Heat-related deaths and illnesses are preventable. Despite this fact, more than 600 people in the United States are killed by extreme heat every year, according to the Centers for Disease Control and Prevention.
Dr. Andrea Keyes, a physician in the emergency room department at Northside Hospital Cherokee, said any time the weather gets very hot, there are a "spectrum of different conditions that can occur." These can be minor, like heat cramps or sunburn, or more severe, such as heat stroke symptoms that can cause death.
Keyes said treatment for minor symptoms would be to get in a cooler environment, apply an aloe lotion to the sunburn, and hydrate.
"When you get into a more severe heat illness like a heat syncope, heat exhaustion, or a heat stroke, that is when you need to start thinking about coming to the emergency room department,” she said.
Severe symptoms of heat illness, Keyes said, can include nausea, dizziness, abdominal pain, headaches and confusion.
"A heat stroke can cause seizures, cardiac arrhythmia, passing out, and even sometimes cause death, which I actually saw this morning (on the news) that a football player just died of heat stroke," she said.
When patients come to Northside Hospital Cherokee with signs of heat illness, usually the first step is to make sure they’re out of the sun, and cool and hydrate them, Keyes said. Sometimes the hospital will treat patients with ice packs in the armpits, spraying mist and fans.
Keyes said the hospital wants to make sure patients aren't experiencing cardiac arrhythmia and any other vital sign abnormalities.
Although most patients who experience more severe cases of heat illnesses should go to an emergency room, Keyes said, the majority will be sent home after treatment and won’t have to stay overnight.
Keyes said the emergency department sees a "pretty decent" amount of patients in the ER with symptoms of a heat illness.

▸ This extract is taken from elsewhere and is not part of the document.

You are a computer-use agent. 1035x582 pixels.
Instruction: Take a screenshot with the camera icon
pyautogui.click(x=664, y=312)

"We see sometimes, kids outside doing their sports that'll come in from mild heat exhaustion or overheated from being in the sun. We will see a lot of the times landscapers and people who work outside, will come in just because they're not taking enough breaks or getting out of the sun and getting enough hydration during the day," she said. "There are also elderly who are going about their normal day, not even working hard outside, they don't sweat as well and they don't get rid of heat as well and so they tend to be at more of a risk of having some sort of heat related illness."

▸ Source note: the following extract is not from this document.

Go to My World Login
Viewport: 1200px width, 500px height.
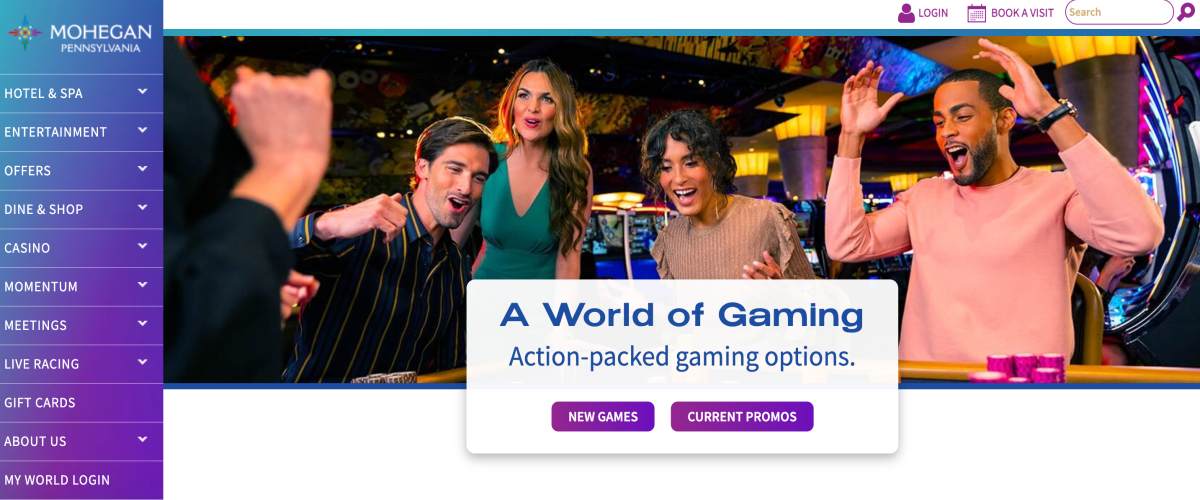(81, 480)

To prevent heat illness, it’s important in hot conditions to limit exposure to the heat and stay hydrated, Keyes said.
"Anytime that you feel like you're getting overheated and likely really before you start feeling like you're really getting overheated, take a break to a cool or shaded area and make sure you're drinking plenty of water," she said.
Sports drinks are great, Keyes said, because they replenish electrolytes that are lost during sweating, but the key is to hydrate with water, in addition to any electrolytes.

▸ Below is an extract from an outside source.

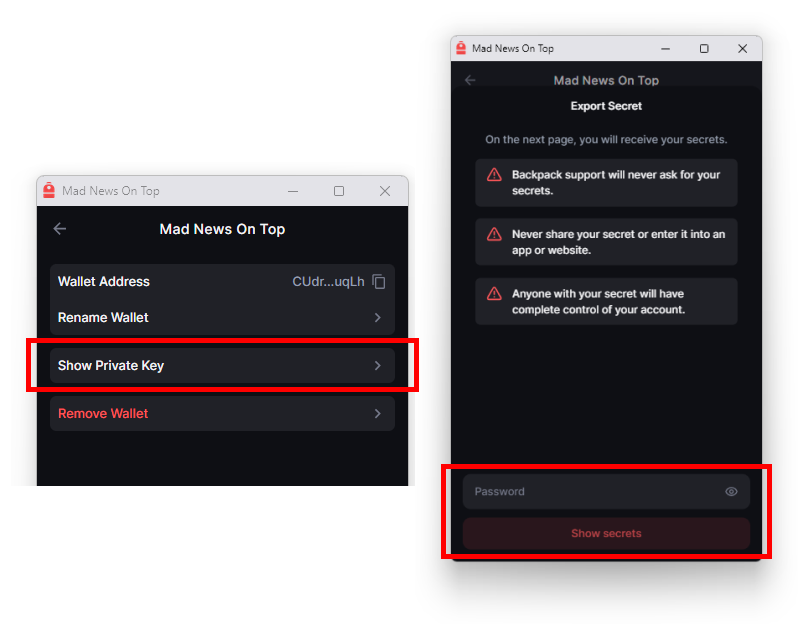The image size is (798, 624).
Task: Open the Rename Wallet option
Action: (x=222, y=318)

Keyes said she recommends people wear sunscreen, specifically SPF 30 or higher.
"Most children's sunscreen right now are in the 50 range, but for adults and everyone else at least an SPF 30 on all sun exposed surfaces," she said. "We tend to think of the face, which is great because you want to protect your face, but don't forget about your back, your chest, shoulders, arms, and everything that's exposed to the sun for an extended period of time. Sunscreen is definitely a great thing to be using."
For those who are out in direct sun, Keyes emphasizes taking frequent breaks, she said.
"Take frequent breaks that will get you into a shaded area and make sure to hydrate," she said.